Consignes: Recopiez les lignes suivantes en substituant « Display size » à « Screen dimensions » et en laissant tout le reste identique.

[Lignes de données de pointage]
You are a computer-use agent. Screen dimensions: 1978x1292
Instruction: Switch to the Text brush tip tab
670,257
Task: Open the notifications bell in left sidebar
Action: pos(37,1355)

Solution:
You are a computer-use agent. Display size: 1978x1292
Instruction: Switch to the Text brush tip tab
670,257
Task: Open the notifications bell in left sidebar
Action: pos(37,1355)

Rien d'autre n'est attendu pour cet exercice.